Small Business and the Economy


As businesses big and small are all struggling to get back up on their feet after the shutdown, it saddens me to see some of them close their doors.

Ever wonder why small businesses are so important to your local economy?

How Small Businesses Affect the U.S. Economy

They contribute 65% of all new jobs.1

Congressional Research Service. "Small Business Administration and Job Creation," Page 5, Table 3. Net Employment Change from Small Establishments, 2010-2018. Accessed June 4, 2020.

 Without small businesses, the economy won't grow.

The Congressional Research Service found that the best job creators were firms with 20-499 employees. They are more likely than smaller firms to remain in business after five years. At least half of all new start-ups fail before that milestone.

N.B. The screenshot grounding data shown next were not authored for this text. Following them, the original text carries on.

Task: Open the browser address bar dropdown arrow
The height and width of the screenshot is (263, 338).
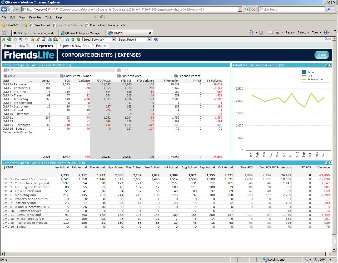Action: (240, 9)
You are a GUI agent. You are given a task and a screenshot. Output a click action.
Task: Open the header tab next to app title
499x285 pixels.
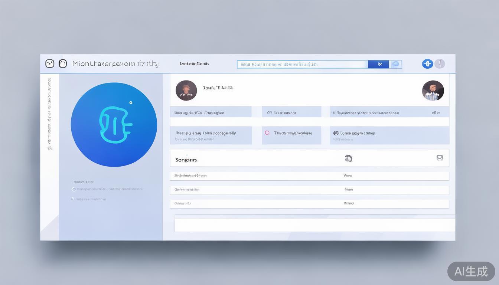pos(194,64)
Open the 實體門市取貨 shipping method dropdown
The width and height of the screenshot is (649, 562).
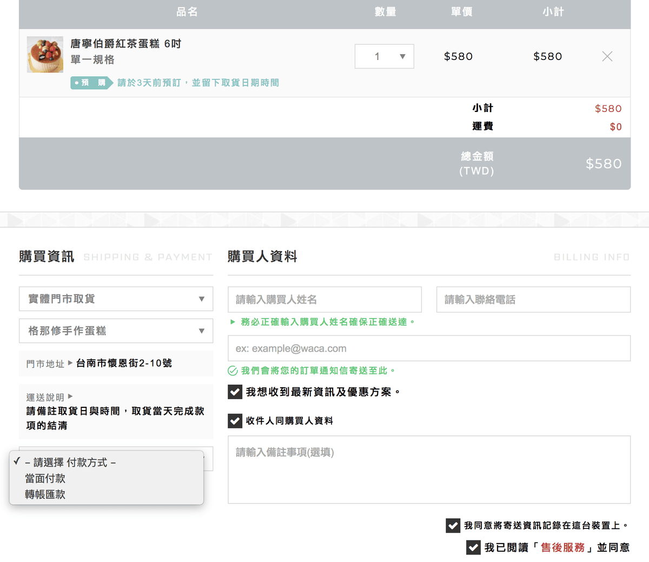(116, 299)
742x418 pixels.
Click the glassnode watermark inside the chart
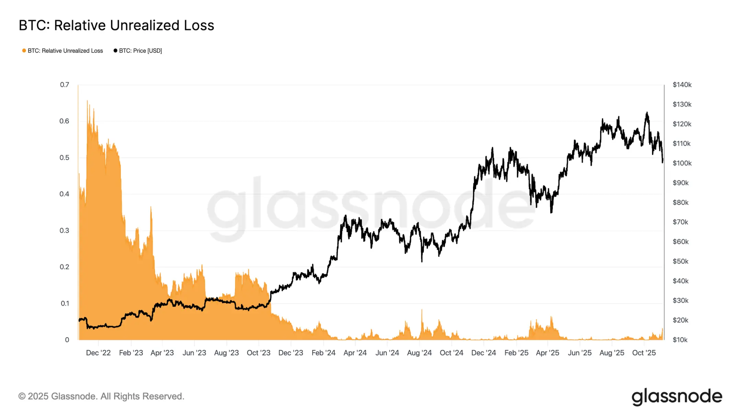pos(371,206)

The vast majority of companies in the United States are very small businesses. In fact, 96% have 50 or fewer employees. That's 5.8 million out of 6 million total companies. Yet, they employ just about 34 million workers.

In a conversation about the value of small business for the U.S. economy, we can't leave out this truth--all businesses start small. All of the 18,500 businesses in the United States with 500 or more employees once began as a part of the small business sector. Apple started in Steve Jobs's garage. Facebook got its start in Mark Zuckerberg's dorm room. Home-based, non-employing small businesses become small employers, which in turn become big businesses. So, in a way, one could argue that the American small business economy is the American economy. It's where the U.S. economy begins.

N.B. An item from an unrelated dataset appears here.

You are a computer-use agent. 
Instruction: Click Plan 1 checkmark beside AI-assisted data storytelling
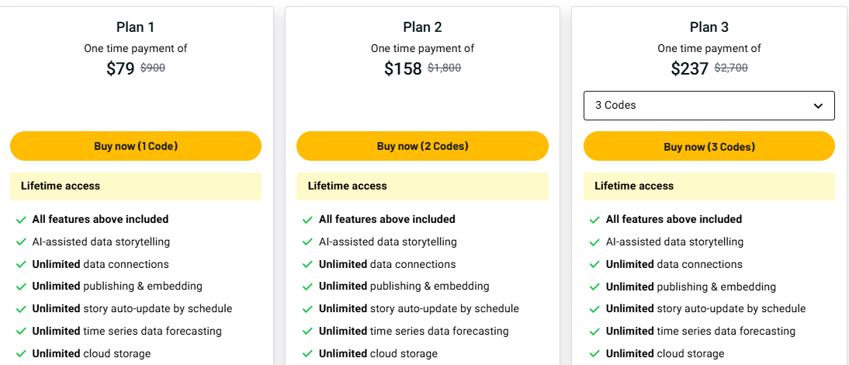21,242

Not all are brave enough to leave a comfy weekly paycheck to venture out on their own and risk everything to make their vision a reality. Honestly, not everyone should, owning a small business just isn't for everybody. For those of us that do, we sometimes struggle with thoughts and fears of failure. Those thoughts and fears, actually keep us working longer hours, and keep us focused on moving forward. Constantly, pushing (sometimes clawing) forward.

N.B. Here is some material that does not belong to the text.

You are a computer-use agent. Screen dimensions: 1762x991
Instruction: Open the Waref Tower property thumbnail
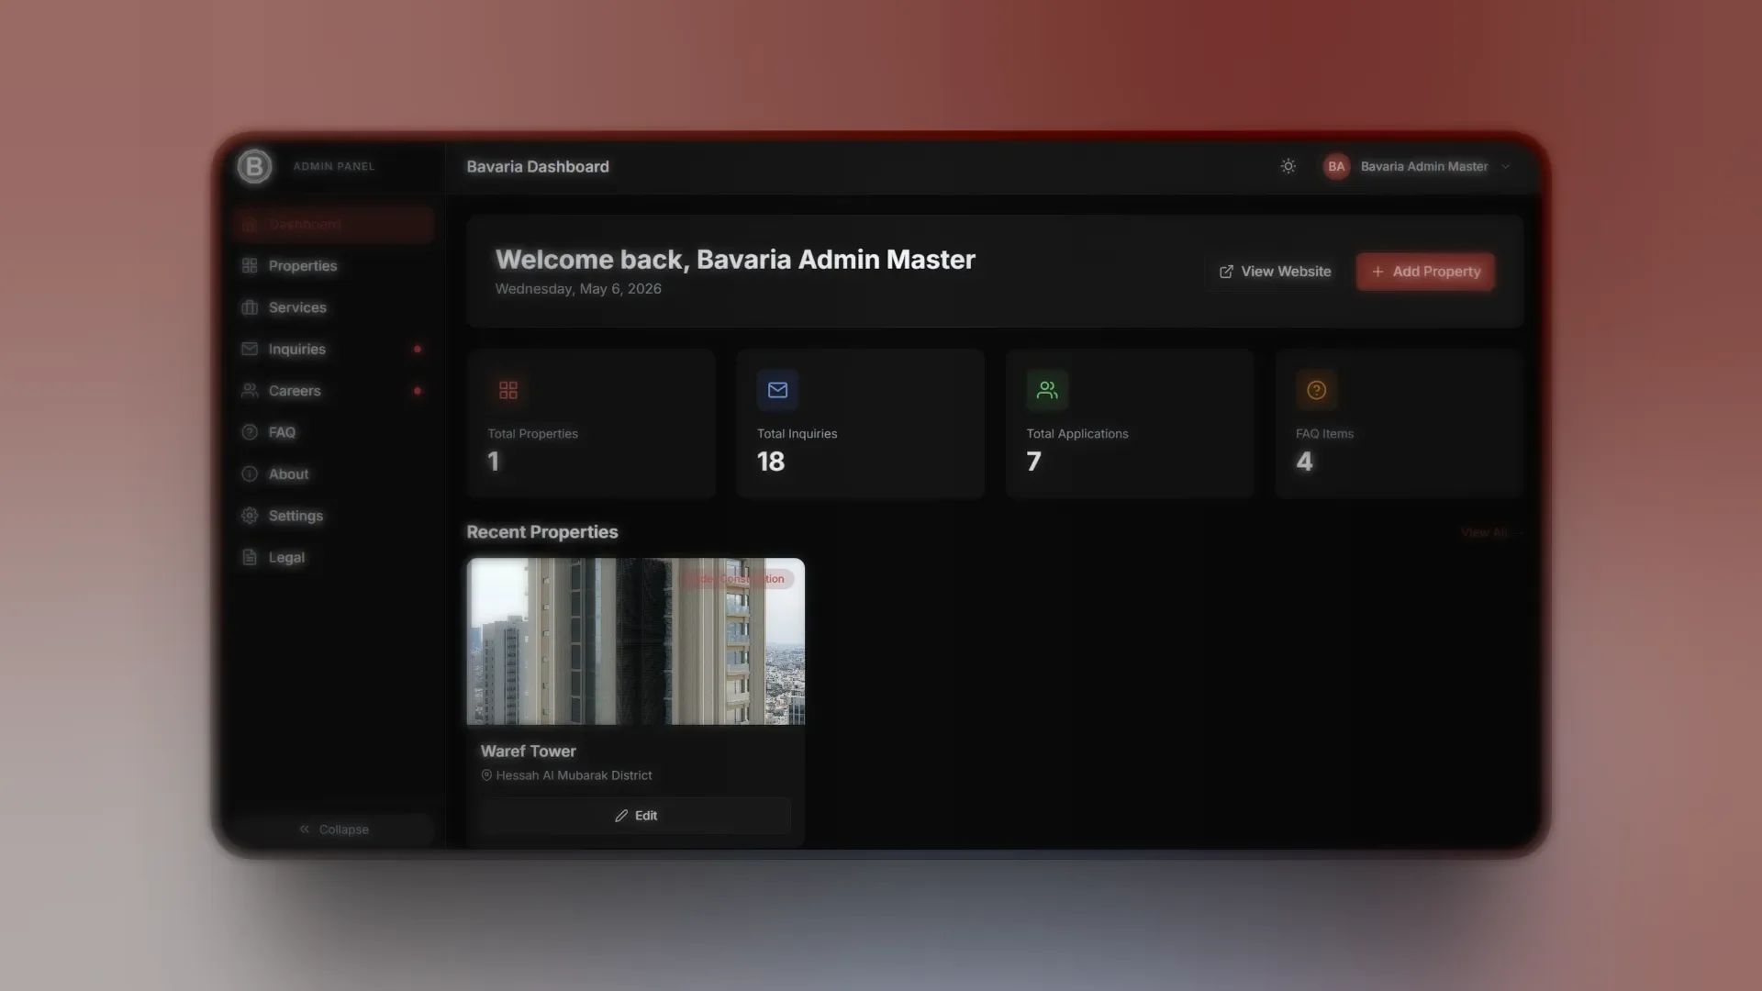pos(636,641)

More and more, small business ownership is reflecting the diversity of the United States. As of 2012, 14.6 percent of small business owners were minorities, compared with 11.5 percent in 2007. This includes 2.3 million Hispanic-American-owned businesses, 1.9 million African-American-owned businesses, and 1.6 million Asian-owned businesses.

This diversity is also reflected in the 36 percent women business owners, and the 9 percent of small businesses owned by veterans. Although we're a long way from small business ownership being equally representative of the American population, this is evidence of the value and potential of the small business economy for minority groups.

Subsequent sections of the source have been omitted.